TASK TO COMPLETE: The response should consist of the data reproduced word for word.

══ DATA RECORDS

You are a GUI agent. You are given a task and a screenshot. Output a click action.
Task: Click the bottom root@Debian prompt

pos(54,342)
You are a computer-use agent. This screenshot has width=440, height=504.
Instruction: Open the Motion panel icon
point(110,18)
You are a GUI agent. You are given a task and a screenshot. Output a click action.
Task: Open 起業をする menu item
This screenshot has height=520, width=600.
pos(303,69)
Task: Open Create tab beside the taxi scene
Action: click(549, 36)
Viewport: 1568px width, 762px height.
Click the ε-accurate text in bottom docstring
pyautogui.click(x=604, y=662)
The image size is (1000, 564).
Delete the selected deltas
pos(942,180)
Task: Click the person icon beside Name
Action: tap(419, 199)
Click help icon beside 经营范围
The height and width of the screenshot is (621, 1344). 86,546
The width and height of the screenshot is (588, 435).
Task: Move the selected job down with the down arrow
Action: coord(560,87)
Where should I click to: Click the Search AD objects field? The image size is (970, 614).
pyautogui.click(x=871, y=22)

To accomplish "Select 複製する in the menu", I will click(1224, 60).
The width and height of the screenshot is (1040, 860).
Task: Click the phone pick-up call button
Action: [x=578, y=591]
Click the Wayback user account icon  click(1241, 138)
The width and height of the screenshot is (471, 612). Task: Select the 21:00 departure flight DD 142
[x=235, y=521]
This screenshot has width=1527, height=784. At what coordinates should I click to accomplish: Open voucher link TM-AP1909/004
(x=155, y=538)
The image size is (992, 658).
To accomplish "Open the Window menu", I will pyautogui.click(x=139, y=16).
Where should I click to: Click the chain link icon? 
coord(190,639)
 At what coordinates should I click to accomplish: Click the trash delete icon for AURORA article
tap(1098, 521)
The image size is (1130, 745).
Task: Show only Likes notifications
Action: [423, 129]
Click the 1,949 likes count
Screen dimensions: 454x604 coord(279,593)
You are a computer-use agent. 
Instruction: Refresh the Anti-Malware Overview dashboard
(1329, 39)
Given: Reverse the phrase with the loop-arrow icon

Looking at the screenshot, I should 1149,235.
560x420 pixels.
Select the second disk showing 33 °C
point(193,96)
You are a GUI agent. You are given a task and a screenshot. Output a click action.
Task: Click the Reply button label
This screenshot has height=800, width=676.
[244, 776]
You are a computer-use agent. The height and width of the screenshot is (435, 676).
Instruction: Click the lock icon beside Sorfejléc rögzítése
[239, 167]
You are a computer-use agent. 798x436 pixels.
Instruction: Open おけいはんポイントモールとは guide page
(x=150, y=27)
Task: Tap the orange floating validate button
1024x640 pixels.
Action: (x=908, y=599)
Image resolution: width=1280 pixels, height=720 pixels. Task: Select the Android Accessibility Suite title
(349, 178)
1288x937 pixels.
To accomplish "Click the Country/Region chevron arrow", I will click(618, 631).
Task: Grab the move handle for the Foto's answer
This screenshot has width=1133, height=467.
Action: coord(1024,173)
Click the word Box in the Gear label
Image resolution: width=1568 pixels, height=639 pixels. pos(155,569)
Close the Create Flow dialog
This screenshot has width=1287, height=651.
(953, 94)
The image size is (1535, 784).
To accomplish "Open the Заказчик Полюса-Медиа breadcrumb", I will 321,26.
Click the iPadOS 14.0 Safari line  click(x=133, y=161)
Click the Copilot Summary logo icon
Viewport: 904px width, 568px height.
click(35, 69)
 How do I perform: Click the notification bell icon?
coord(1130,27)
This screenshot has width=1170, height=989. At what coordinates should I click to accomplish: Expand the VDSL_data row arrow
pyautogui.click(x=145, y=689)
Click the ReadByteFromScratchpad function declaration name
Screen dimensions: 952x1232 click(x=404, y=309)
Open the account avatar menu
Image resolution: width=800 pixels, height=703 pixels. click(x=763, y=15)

════

ANSWER:
You are a GUI agent. You are given a task and a screenshot. Output a click action.
Task: Click the bottom root@Debian prompt

pos(54,342)
You are a computer-use agent. This screenshot has width=440, height=504.
Instruction: Open the Motion panel icon
point(110,18)
You are a GUI agent. You are given a task and a screenshot. Output a click action.
Task: Open 起業をする menu item
This screenshot has height=520, width=600.
pos(303,69)
Task: Open Create tab beside the taxi scene
Action: click(549, 36)
Viewport: 1568px width, 762px height.
Click the ε-accurate text in bottom docstring
pyautogui.click(x=604, y=662)
The image size is (1000, 564).
Delete the selected deltas
pos(942,180)
Task: Click the person icon beside Name
Action: tap(419, 199)
Click help icon beside 经营范围
The height and width of the screenshot is (621, 1344). 86,546
The width and height of the screenshot is (588, 435).
Task: Move the selected job down with the down arrow
Action: coord(560,87)
Where should I click to: Click the Search AD objects field? The image size is (970, 614).
pyautogui.click(x=871, y=22)

To accomplish "Select 複製する in the menu", I will click(1224, 60).
The width and height of the screenshot is (1040, 860).
Task: Click the phone pick-up call button
Action: [x=578, y=591]
Click the Wayback user account icon  click(1241, 138)
The width and height of the screenshot is (471, 612). Task: Select the 21:00 departure flight DD 142
[x=235, y=521]
This screenshot has width=1527, height=784. At what coordinates should I click to accomplish: Open voucher link TM-AP1909/004
(x=155, y=538)
The image size is (992, 658).
To accomplish "Open the Window menu", I will pyautogui.click(x=139, y=16).
Where should I click to: Click the chain link icon? 
coord(190,639)
 At what coordinates should I click to accomplish: Click the trash delete icon for AURORA article
tap(1098, 521)
The image size is (1130, 745).
Task: Show only Likes notifications
Action: [423, 129]
Click the 1,949 likes count
Screen dimensions: 454x604 coord(279,593)
You are a computer-use agent. 
Instruction: Refresh the Anti-Malware Overview dashboard
(1329, 39)
Given: Reverse the phrase with the loop-arrow icon

Looking at the screenshot, I should 1149,235.
560x420 pixels.
Select the second disk showing 33 °C
point(193,96)
You are a GUI agent. You are given a task and a screenshot. Output a click action.
Task: Click the Reply button label
This screenshot has height=800, width=676.
[244, 776]
You are a computer-use agent. The height and width of the screenshot is (435, 676).
Instruction: Click the lock icon beside Sorfejléc rögzítése
[239, 167]
You are a computer-use agent. 798x436 pixels.
Instruction: Open おけいはんポイントモールとは guide page
(x=150, y=27)
Task: Tap the orange floating validate button
1024x640 pixels.
Action: (x=908, y=599)
Image resolution: width=1280 pixels, height=720 pixels. Task: Select the Android Accessibility Suite title
(349, 178)
1288x937 pixels.
To accomplish "Click the Country/Region chevron arrow", I will click(618, 631).
Task: Grab the move handle for the Foto's answer
This screenshot has width=1133, height=467.
Action: coord(1024,173)
Click the word Box in the Gear label
Image resolution: width=1568 pixels, height=639 pixels. pos(155,569)
Close the Create Flow dialog
This screenshot has width=1287, height=651.
(953, 94)
The image size is (1535, 784).
To accomplish "Open the Заказчик Полюса-Медиа breadcrumb", I will 321,26.
Click the iPadOS 14.0 Safari line  click(x=133, y=161)
Click the Copilot Summary logo icon
Viewport: 904px width, 568px height.
click(35, 69)
 How do I perform: Click the notification bell icon?
coord(1130,27)
This screenshot has width=1170, height=989. At what coordinates should I click to accomplish: Expand the VDSL_data row arrow
pyautogui.click(x=145, y=689)
Click the ReadByteFromScratchpad function declaration name
Screen dimensions: 952x1232 click(x=404, y=309)
Open the account avatar menu
Image resolution: width=800 pixels, height=703 pixels. click(x=763, y=15)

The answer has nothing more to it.